Directions for this task – Your task is to copy all of the data exactly.

[Stored records]
*****

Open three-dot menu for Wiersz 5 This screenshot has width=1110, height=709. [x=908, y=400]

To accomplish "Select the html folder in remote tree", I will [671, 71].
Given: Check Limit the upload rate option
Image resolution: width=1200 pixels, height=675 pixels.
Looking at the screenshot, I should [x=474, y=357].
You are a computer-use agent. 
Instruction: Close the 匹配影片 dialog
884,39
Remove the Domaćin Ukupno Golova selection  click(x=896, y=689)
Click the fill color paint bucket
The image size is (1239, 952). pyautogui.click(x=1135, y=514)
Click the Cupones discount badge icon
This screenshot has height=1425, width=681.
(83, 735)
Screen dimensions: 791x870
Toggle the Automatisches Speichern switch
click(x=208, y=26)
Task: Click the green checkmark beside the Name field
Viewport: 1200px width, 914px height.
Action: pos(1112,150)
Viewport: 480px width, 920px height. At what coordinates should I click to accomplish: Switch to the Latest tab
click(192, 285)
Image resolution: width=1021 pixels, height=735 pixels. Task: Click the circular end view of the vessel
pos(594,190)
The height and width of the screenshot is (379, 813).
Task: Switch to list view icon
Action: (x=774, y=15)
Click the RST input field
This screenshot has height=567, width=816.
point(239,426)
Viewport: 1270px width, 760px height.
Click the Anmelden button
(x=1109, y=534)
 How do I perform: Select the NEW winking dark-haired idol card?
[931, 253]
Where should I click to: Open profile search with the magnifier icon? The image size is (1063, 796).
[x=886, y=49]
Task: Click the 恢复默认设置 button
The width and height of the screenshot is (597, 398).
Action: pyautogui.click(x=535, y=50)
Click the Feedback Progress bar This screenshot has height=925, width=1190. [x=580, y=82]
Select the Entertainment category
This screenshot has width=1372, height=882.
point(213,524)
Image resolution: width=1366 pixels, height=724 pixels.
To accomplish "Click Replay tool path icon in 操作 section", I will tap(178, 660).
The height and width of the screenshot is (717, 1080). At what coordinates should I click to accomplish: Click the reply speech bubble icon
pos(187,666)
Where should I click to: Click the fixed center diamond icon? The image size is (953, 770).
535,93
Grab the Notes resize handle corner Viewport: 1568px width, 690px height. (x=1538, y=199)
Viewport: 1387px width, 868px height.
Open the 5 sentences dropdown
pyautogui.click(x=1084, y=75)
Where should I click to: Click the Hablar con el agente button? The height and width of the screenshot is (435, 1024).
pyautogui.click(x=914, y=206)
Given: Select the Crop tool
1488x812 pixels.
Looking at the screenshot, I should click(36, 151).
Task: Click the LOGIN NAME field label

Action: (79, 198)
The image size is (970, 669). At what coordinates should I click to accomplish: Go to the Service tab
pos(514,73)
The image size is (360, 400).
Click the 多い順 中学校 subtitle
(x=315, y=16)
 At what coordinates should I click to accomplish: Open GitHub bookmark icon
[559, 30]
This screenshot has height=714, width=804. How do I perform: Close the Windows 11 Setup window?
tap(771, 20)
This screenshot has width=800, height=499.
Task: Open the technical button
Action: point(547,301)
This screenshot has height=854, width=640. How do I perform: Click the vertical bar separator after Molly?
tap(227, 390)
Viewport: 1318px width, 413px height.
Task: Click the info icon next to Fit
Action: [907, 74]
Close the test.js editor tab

*****

The completed task –
Open three-dot menu for Wiersz 5 This screenshot has width=1110, height=709. [x=908, y=400]

To accomplish "Select the html folder in remote tree", I will [671, 71].
Given: Check Limit the upload rate option
Image resolution: width=1200 pixels, height=675 pixels.
Looking at the screenshot, I should [x=474, y=357].
You are a computer-use agent. 
Instruction: Close the 匹配影片 dialog
884,39
Remove the Domaćin Ukupno Golova selection  click(x=896, y=689)
Click the fill color paint bucket
The image size is (1239, 952). pyautogui.click(x=1135, y=514)
Click the Cupones discount badge icon
This screenshot has height=1425, width=681.
(83, 735)
Screen dimensions: 791x870
Toggle the Automatisches Speichern switch
click(x=208, y=26)
Task: Click the green checkmark beside the Name field
Viewport: 1200px width, 914px height.
Action: pos(1112,150)
Viewport: 480px width, 920px height. At what coordinates should I click to accomplish: Switch to the Latest tab
click(192, 285)
Image resolution: width=1021 pixels, height=735 pixels. Task: Click the circular end view of the vessel
pos(594,190)
The height and width of the screenshot is (379, 813).
Task: Switch to list view icon
Action: (x=774, y=15)
Click the RST input field
This screenshot has height=567, width=816.
point(239,426)
Viewport: 1270px width, 760px height.
Click the Anmelden button
(x=1109, y=534)
 How do I perform: Select the NEW winking dark-haired idol card?
[931, 253]
Where should I click to: Open profile search with the magnifier icon? The image size is (1063, 796).
[x=886, y=49]
Task: Click the 恢复默认设置 button
The width and height of the screenshot is (597, 398).
Action: pyautogui.click(x=535, y=50)
Click the Feedback Progress bar This screenshot has height=925, width=1190. [x=580, y=82]
Select the Entertainment category
This screenshot has width=1372, height=882.
point(213,524)
Image resolution: width=1366 pixels, height=724 pixels.
To accomplish "Click Replay tool path icon in 操作 section", I will tap(178, 660).
The height and width of the screenshot is (717, 1080). At what coordinates should I click to accomplish: Click the reply speech bubble icon
pos(187,666)
Where should I click to: Click the fixed center diamond icon? The image size is (953, 770).
535,93
Grab the Notes resize handle corner Viewport: 1568px width, 690px height. (x=1538, y=199)
Viewport: 1387px width, 868px height.
Open the 5 sentences dropdown
pyautogui.click(x=1084, y=75)
Where should I click to: Click the Hablar con el agente button? The height and width of the screenshot is (435, 1024).
pyautogui.click(x=914, y=206)
Given: Select the Crop tool
1488x812 pixels.
Looking at the screenshot, I should click(36, 151).
Task: Click the LOGIN NAME field label

Action: (79, 198)
The image size is (970, 669). At what coordinates should I click to accomplish: Go to the Service tab
pos(514,73)
The image size is (360, 400).
Click the 多い順 中学校 subtitle
(x=315, y=16)
 At what coordinates should I click to accomplish: Open GitHub bookmark icon
[559, 30]
This screenshot has height=714, width=804. How do I perform: Close the Windows 11 Setup window?
tap(771, 20)
This screenshot has width=800, height=499.
Task: Open the technical button
Action: point(547,301)
This screenshot has height=854, width=640. How do I perform: Click the vertical bar separator after Molly?
tap(227, 390)
Viewport: 1318px width, 413px height.
Task: Click the info icon next to Fit
Action: [907, 74]
Close the test.js editor tab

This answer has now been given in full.